Wheelchair tennis star Andy Lapthorne

Andy Lapthorne with his quad doubles partner Peter Norfolk. Credit: Tennis Foundation

With just 100 days to go until the Paralympics wheelchair tennis player Andy Lapthorne is getting steadily more excited... or is that nervous? He spoke to us as he took on Ade Adepitan, paralympic wheelchair basketball player, at a spot of tennis...

"One-hundred days to go Andy - how are you feeling?"

"It's just getting closer and closer... from two years out you think I've got so much time and then gradually it gets closer and closer. On the website there's a count down and to go into double figures is going to be unreal - you know it's just round the corner and you need to start training hard."

Andy was born with Cerebral Palsy.

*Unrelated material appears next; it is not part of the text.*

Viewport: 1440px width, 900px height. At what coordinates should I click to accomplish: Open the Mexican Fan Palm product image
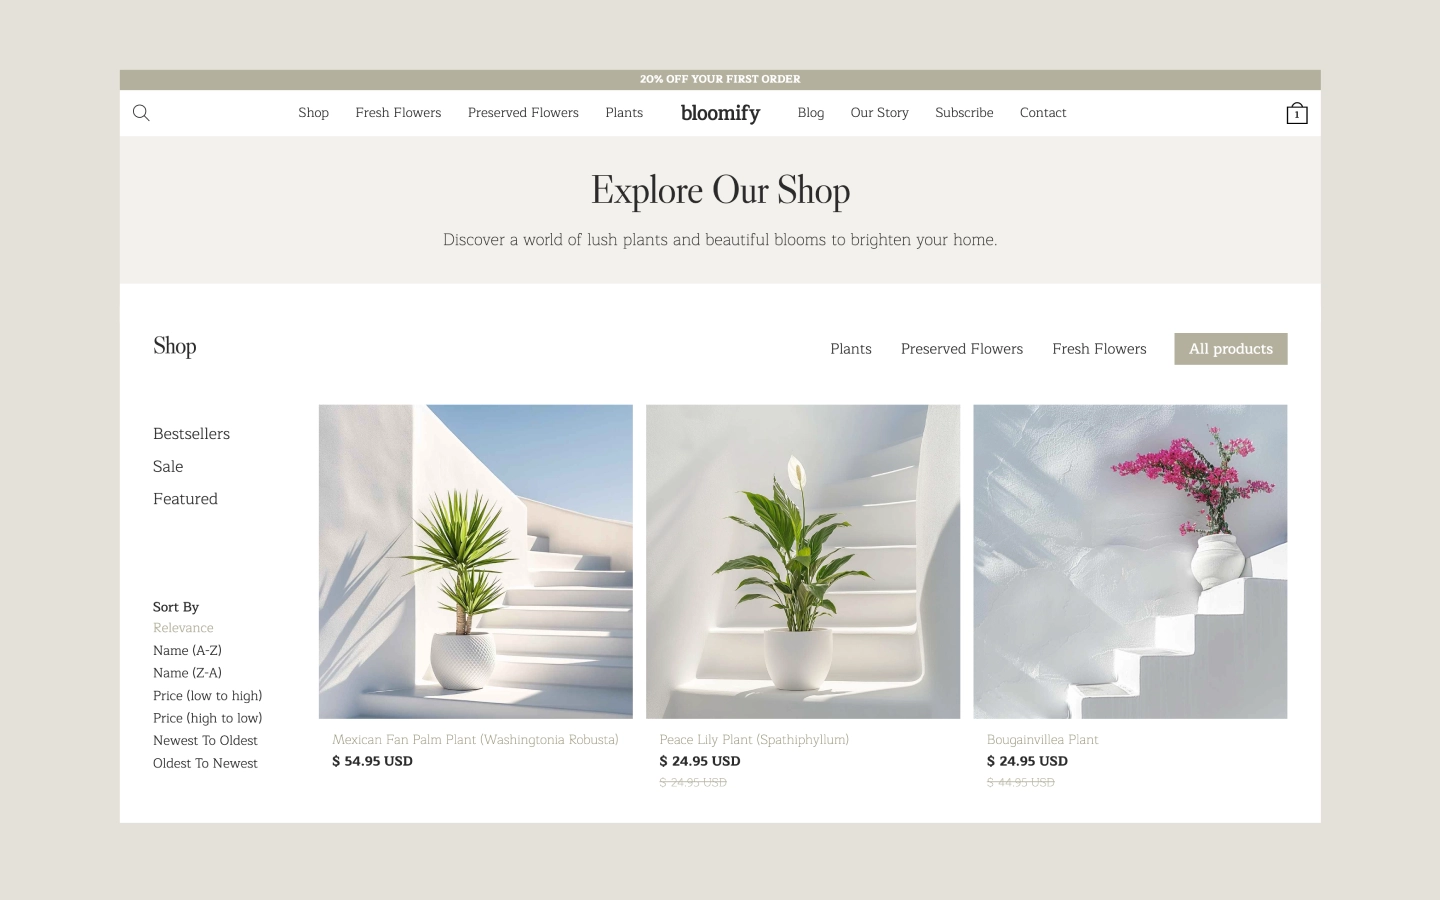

It affects his legs in that he can't walk very far, his arms which he can't fully straighten, and his grip. He is also left handed. In fact when he first started playing aged 12 he used both hands to work out which was the best - it turned out left is best!

He originally played football and joined a disabled team from the age of eight but after a couple of years he said realised the sport wasn't going to get him to the elite levels he wanted to go to:

"So I started to search for sports which were more on keel with an able-bodied sport in terms of being really elite and professional. I started playing wheelchair basketball and then actually attended one of the tennis foundation camps they run to get disabled people playing tennis. I attended that and met one of the coaches, Stu, and we've been working together for about eight years now."

Andy is ranked fourth in the world at singles and at doubles has won the Australian Grand Slam with his quad doubles partner Peter Norfolk, not once but twice. He will be going not just for medals this summer but gold.

Ade Adepitan, who won Bornze with the British wheelchair basketball team at the Paralympic Games in Athens 2004 said:

"He takes no pity on me on the court! He's got really good prospects for this year if he keeps working really hard, keeps doing what he's doing, then good things can happen."